Problem to work on: Each line from the one holding "Click the arrow select tool" through the end of the records should be returned exactly, while pictures are skipped.

Working data:
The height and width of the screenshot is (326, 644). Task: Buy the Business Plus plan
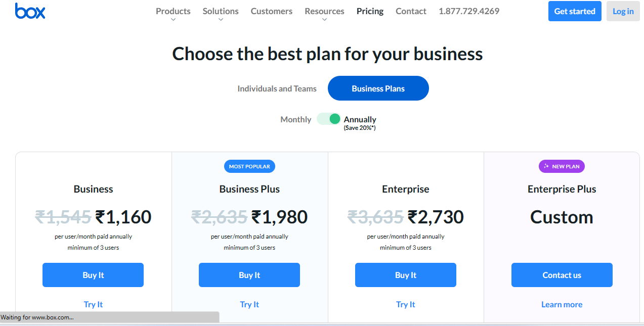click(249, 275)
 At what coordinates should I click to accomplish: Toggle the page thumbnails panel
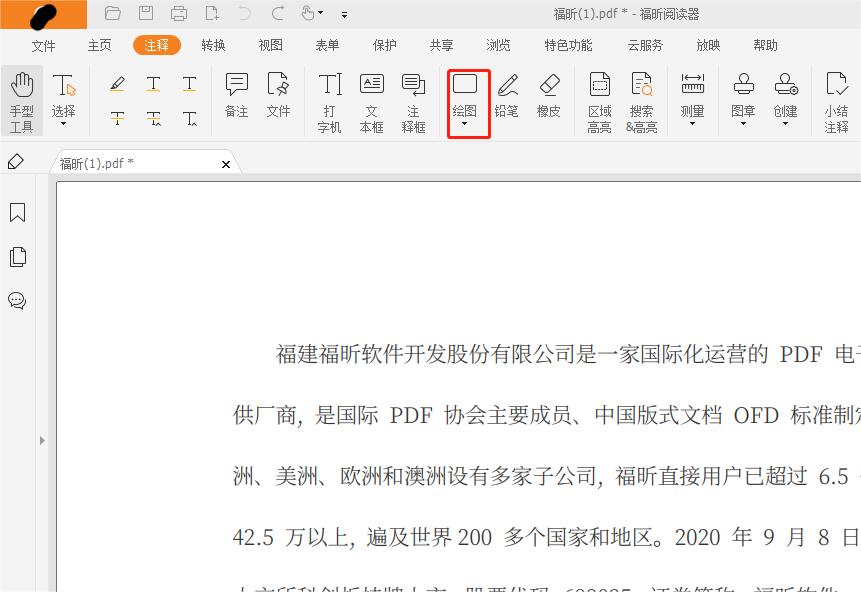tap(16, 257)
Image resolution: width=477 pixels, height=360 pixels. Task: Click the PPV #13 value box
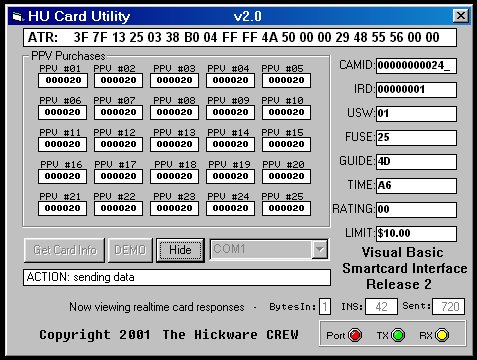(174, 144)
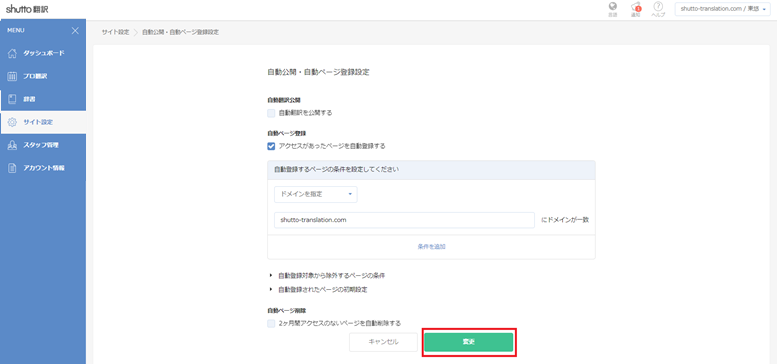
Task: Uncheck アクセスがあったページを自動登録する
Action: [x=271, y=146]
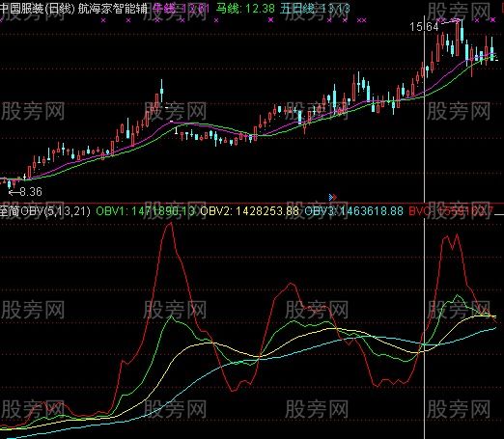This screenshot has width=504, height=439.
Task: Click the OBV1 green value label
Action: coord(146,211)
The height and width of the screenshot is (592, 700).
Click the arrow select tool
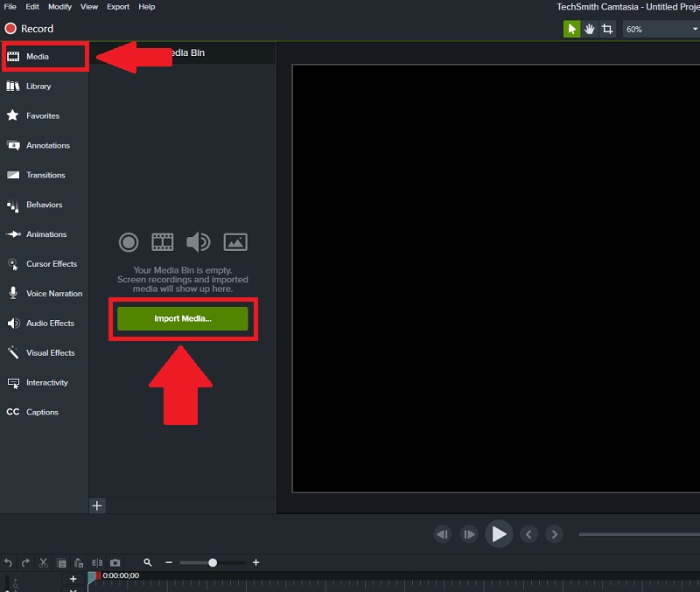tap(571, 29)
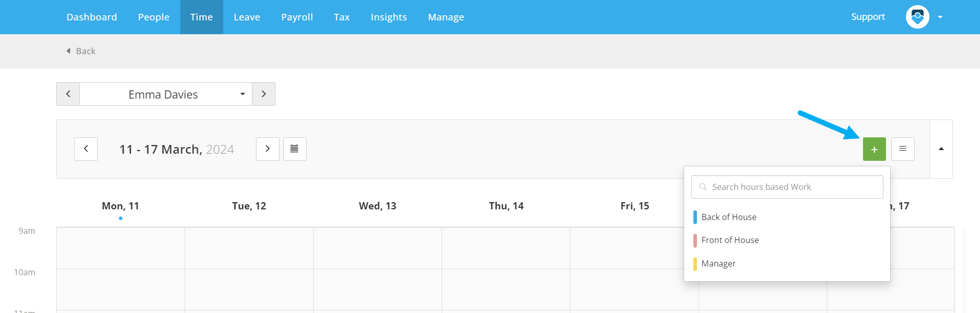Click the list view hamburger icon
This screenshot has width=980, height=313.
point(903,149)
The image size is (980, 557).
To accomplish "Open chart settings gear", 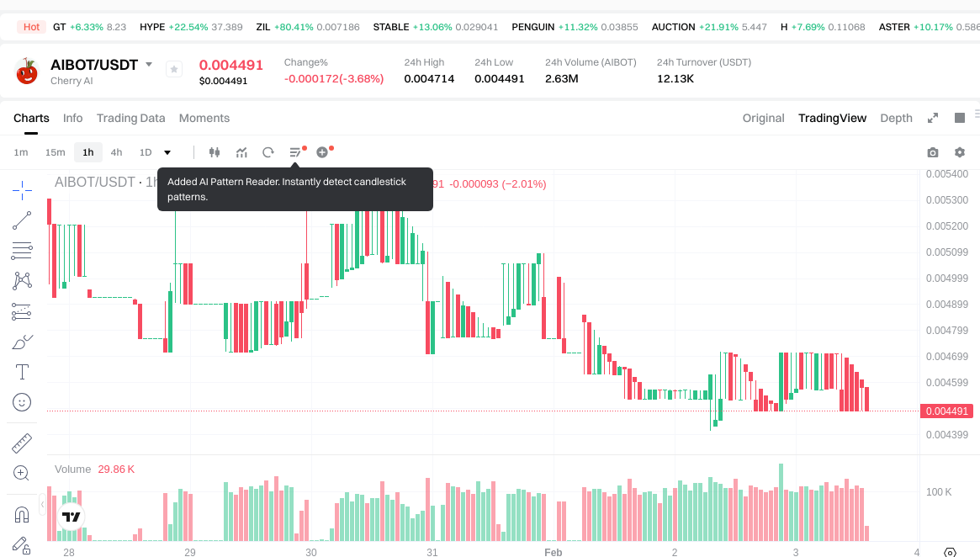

Output below:
Click the arrow select tool
tap(571, 29)
Click the list view hamburger icon
This screenshot has width=980, height=313.
point(903,149)
The image size is (980, 557).
To accomplish "Open chart settings gear", 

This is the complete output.